Please reproduce the data exactly, though every picture must stay out.

[Opening GIVEN RECORDS section]

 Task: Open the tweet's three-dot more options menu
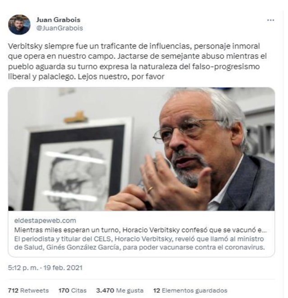(x=270, y=20)
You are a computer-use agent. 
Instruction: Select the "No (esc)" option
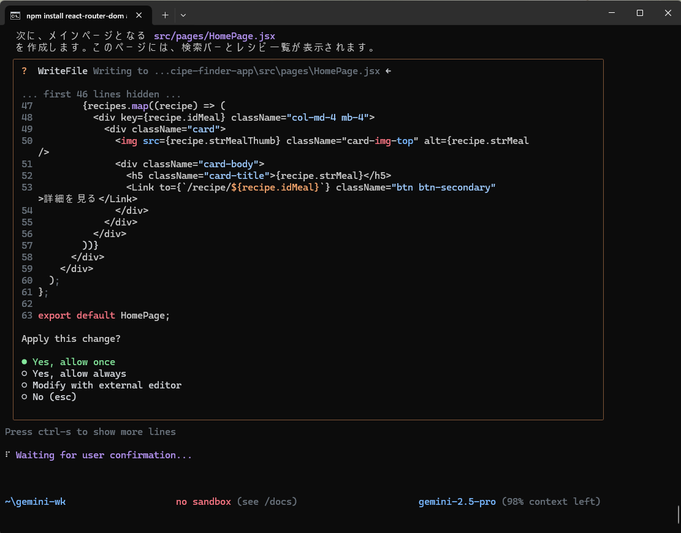tap(54, 397)
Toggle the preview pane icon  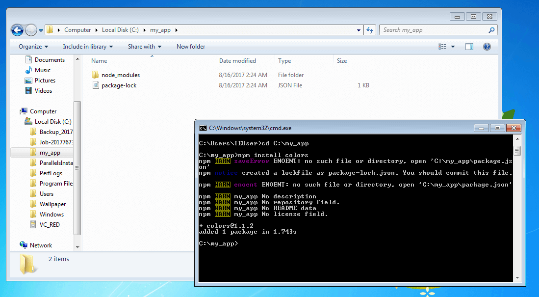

[Closing GIVEN RECORDS section]

**REPLY**:
 Task: Open the tweet's three-dot more options menu
(x=270, y=20)
You are a computer-use agent. 
Instruction: Select the "No (esc)" option
tap(54, 397)
Toggle the preview pane icon  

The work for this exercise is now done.